Re: Declarative GRAPH evaluation / operators? from Richard Newman on 2007-03-04 (public-rdf-dawg-comments@w3.org from March 2007)

From: Richard Newman <r.newman@reading.ac.uk>
Date: Sun, 4 Mar 2007 12:11:44 -0800
To: Chimezie Ogbuji <ogbujic@bio.ri.ccf.org>
Cc: public-rdf-dawg-comments@w3.org
Message-Id: <FBC86D21-4873-4BC2-B202-E37A4CCB4A68@reading.ac.uk>

Hi Chimezie,

   I'll answer your email in two parts :)

> Any well linked, semantic web of named RDF graphs (a FOAF network)  
> is also a candidate.  This query optimization opportunity scales  
> well with the size of such datasets.  Any guidance on semantics for  
> evaluating GRAPH operators declaratively (for RDF triples stores  
> which want to support this 'natively') would be much appreciated.

Here's my point of view.

A broad swathe of triple stores include a quad field in a triple,  
such that you can do a pattern retrieval including a graph:

   (?s ?p ?o ?g).

The SPARQL GRAPH clause expands naturally into quads: every contained  
triple pattern becomes a quad pattern, where the graph place is  
filled by the graph or variable mentioned in the clause.

For example:

>     GRAPH ?src
>     { ?x foaf:mbox <mailto:bob@work.example> .
>       ?x foaf:nick ?bobNick
>     }

=>
( ?x foaf:mbox <mailto:bob@work.example> ?src )
( ?x foaf:nick ?bobNick ?src )

For AllegroGraph, this was all I did; you can plan and execute these  
patterns, and the right bindings are generated. I've done literally  
nothing else, and those GRAPH queries work. Furthermore, the graph  
part is indexed, just like the rest, so these patterns are fast...  
and there's nothing procedural about it.

Now, back to the start of the email!

> A procedural evaluation requires an explicit iteration over the  
> IRIs of all the named graphs in the dataset.  The evaluation  
> semantics outlined in [SPARQL ALGEBRA] for the GRAPH operator  
> suggests this approach as does [SEMANTICS OF SPARQL]
>
> Alternatively, if the underlying RDF triple store required the  
> explicit use of on or more RDF graph IRIs when resolving patterns  
> (there are many that do), this would (at the very least) require  
> that the list of all IRIs in a dataset be cached or handy for such  
> scenarios.  This 'function' is defined as  name(D) in [SEMANTICS OF  
> SPARQL] and doesn't scale well as the number of named graphs  
> increases.

These problems arise because the index (or lack thereof) of graph  
URIs is not related to any indices for subject, predicate, and object  
places. E.g., if you could query on g just as easily as on s, p, o,  
and combinations of them, this problem just doesn't exist.

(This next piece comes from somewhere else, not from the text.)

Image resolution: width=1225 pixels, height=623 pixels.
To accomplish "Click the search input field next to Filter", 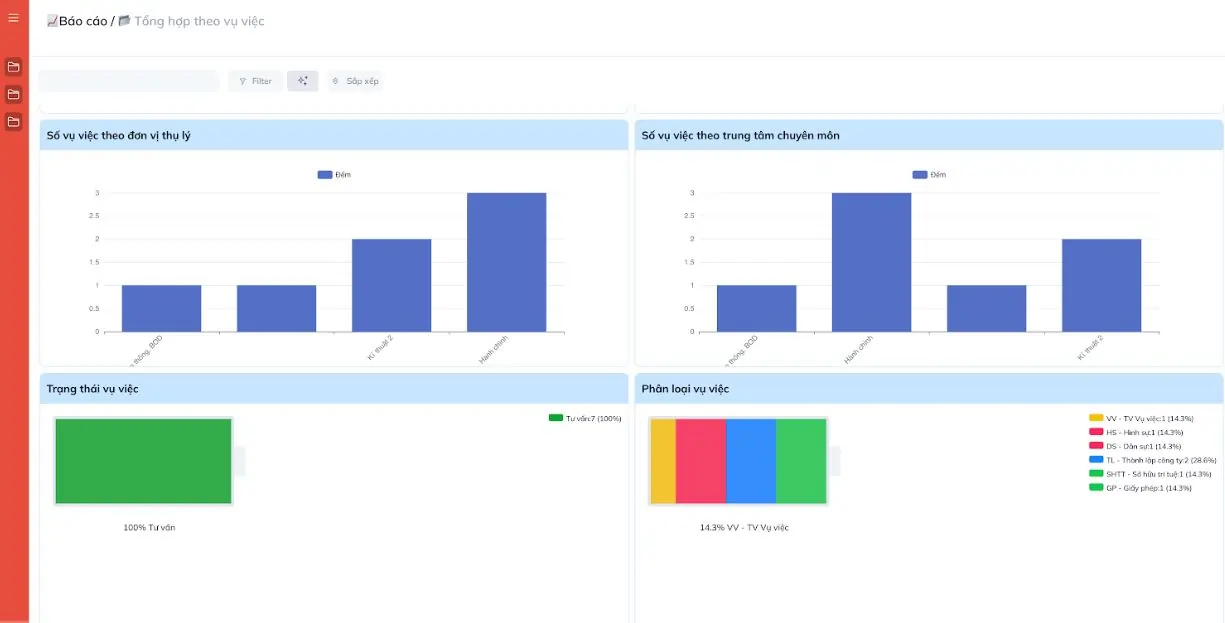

In other words: you could just as easily say that evaluating a triple  
pattern requires an explicit iteration over the subjects, predicates,  
and objects in a dataset. Implementers solve this through indexing.

> Consider a declarative approach instead.  This would require some  
> (semi?)formal 'built-in' [CWM-VOCAB] relation between a triple  
> pattern and the set of IRIs of the named graph(s) it is asserted in  
> within the dataset: nGraph:assertedIn. It also can be considered  
> the inverse of log:includes [CWM-VOCAB] and 'somewhat' (niavely?)  
> similar to the epistemic operator K [CLOSED WORLD REASONING].

... and now you need a way to uniquely identify triple patterns. You  
might as well directly store their containing graph instead of (or as  
well as) an identifier.

> For RDF triple stores which support this function (in their APIs) a  
> declarative evaluation can resolve the original example query by  
> evaluating the BGPs only once across the dataset, returning valid  
> substitutions for the GRAPH variable in addition to the solutions  
> for other variables in the patterns.

As I mentioned above, there are other ways to reach this goal.

-R

Received on Sunday, 4 March 2007 20:12:05 UTC